We do not have hedgehogs in the United States, but we are lucky to be the birthplace of the Quill Hedgehog Adventure Series, three children’s books. John Muir Publications in Santa Fe took them on in 1980, no doubt recognizing their importance to the environmental movement. The author, an English teacher (medieval language and literature) and non-stipendiary Anglican priest, originated the anthropomorphic cautionary tales for his daughters in the1960s, and decided to publish them as a protest against pollution. There were three printings before what had become the largest press in New Mexico began to focus on its travel guides. Just a few Quill Hedgehog books were left to warn young readers to take better care of the planet Earth than their parents did.

In Book One, which I received as a gift from the author, youthful Quill sets out with eagerness to see the Great Beyond.
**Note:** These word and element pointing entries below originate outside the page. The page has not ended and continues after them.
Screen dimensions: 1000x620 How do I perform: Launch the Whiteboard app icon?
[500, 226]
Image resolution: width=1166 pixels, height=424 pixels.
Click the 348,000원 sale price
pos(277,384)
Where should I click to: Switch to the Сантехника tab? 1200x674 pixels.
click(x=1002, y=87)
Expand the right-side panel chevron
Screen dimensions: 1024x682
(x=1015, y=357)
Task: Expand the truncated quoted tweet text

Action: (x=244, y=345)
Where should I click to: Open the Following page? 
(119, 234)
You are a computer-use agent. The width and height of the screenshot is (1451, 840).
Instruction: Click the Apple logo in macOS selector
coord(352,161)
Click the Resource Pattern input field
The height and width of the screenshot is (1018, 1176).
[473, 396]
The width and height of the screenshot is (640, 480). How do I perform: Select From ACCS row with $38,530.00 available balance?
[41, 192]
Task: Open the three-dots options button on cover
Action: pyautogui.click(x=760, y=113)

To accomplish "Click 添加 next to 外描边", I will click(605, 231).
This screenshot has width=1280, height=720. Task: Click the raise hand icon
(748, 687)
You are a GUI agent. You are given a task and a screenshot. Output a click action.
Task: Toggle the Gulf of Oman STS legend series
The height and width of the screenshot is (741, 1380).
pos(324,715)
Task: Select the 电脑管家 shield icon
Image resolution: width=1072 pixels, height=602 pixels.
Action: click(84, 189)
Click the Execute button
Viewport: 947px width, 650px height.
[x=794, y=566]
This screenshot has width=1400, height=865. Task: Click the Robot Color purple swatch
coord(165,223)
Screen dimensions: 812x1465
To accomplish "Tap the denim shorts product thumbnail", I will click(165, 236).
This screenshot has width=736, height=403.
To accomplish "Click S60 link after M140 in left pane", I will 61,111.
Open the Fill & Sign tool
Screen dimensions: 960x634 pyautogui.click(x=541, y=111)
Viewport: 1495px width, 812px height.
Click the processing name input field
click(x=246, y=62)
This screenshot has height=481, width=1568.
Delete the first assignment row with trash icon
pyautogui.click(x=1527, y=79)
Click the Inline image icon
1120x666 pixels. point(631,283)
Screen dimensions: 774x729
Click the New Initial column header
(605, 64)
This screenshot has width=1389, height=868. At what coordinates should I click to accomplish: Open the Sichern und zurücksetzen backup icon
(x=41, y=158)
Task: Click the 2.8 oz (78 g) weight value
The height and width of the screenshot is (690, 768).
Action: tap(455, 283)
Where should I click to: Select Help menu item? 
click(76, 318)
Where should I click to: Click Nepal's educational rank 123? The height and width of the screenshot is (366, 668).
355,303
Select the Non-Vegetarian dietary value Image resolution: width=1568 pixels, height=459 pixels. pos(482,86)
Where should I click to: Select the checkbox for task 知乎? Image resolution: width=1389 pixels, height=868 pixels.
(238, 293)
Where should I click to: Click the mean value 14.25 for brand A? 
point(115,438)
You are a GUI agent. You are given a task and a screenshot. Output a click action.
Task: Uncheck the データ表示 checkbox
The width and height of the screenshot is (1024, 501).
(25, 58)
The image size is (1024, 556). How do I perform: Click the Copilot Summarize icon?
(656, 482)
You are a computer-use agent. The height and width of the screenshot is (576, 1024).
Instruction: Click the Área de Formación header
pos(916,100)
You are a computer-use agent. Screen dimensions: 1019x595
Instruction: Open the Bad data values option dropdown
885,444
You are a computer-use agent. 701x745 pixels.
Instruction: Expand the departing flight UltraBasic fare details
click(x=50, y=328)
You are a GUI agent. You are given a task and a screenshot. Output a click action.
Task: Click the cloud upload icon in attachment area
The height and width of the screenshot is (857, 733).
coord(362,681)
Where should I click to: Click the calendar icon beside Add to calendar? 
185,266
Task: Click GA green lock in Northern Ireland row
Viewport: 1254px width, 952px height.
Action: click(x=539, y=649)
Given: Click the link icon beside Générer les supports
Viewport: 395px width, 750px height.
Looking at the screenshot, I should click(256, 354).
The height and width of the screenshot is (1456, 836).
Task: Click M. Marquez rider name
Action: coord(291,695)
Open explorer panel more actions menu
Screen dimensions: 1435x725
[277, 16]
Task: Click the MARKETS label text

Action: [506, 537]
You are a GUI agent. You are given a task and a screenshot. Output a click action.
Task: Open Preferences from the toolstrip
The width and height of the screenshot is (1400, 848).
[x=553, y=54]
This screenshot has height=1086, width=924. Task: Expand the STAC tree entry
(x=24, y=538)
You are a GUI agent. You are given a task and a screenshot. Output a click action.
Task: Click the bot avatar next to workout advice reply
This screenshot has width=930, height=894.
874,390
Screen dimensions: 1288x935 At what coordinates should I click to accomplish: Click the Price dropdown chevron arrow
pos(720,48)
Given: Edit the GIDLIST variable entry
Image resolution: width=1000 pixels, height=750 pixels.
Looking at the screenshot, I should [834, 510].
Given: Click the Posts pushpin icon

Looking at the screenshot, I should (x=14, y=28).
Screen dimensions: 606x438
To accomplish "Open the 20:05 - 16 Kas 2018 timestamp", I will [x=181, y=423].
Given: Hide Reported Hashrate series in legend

He meets Horatio, a cat of noble lineage who turned tramp when the Wastelanders chased him out of his territory. These invading rats, led by a mangy cat (previously a lawyer), had ruined their own country by greed and were in the process of wrecking everything peaceful and fruitful in the Great Beyond with their destructive machines. Now Horatio is returning to claim his castle, and Quill is at his side.

The subject is modern, but the format of this “chapter book” is suggestive of the popular Wind in the Willows, written for his children by Kenneth Grahame in 1908, when England was still a green pasture and the lessons were about morality. It reminds me, too, of Watership Down (Richard Adams, 1972), where overpopulation was a theme. That novel, set in Hampshire, was presented to adults, and many of us devoured its message. It was both nostalgic and forward-looking.

QUILL’S ADVENTURES IN THE GREAT BEYOND (ISBN 1-56261-015-5) is similar in effect, but is a small paperback (85 pages) with charming illustrations and a map of the territory, by Doreen Edmond. The narrative is delightful to read, so precise is the author in his choice of words. American children might be puzzled by some of the nouns. If they are persuaded to look them up in the OED, they may be eased into their first “foreign” language.

At the moment, the Quill Hedgehog books are hard to find. After John Muir Press gave up their children’s list, three additional Quill Hedgehog books were published in England. Now all six will come back from near extinction by the magic of Kindle. Waddington-Feather also has published a Kindle mystery series for adults, featuring a detective-priest working against crime in West Yorkshire. His dismay in seeing the spread of urbanization is evident in those as well.



2 comments to Quill Hedgehog On His Way

  • It’s good to see John Waddington-Feather’s books back in circulation as e-books. He’s written some first-class work: The Quill Hedgehog Novels (reviewed excellently above, the Blake Hartley crime novels, the Chance Child trilogy of romantic historical novels and a wide variety of plays, one of which “Garlic Lane” made the London stage and was staged by many provincial theatres.

  • I wish more books were published like the Quill Hedgehog books. Their message of conservation wrapt up in well told tale is sorely needed in our generation. A gifted writer, John Waddington-Feather had penned a wide range of work, from children’s fantasy novels to historical romances and drama.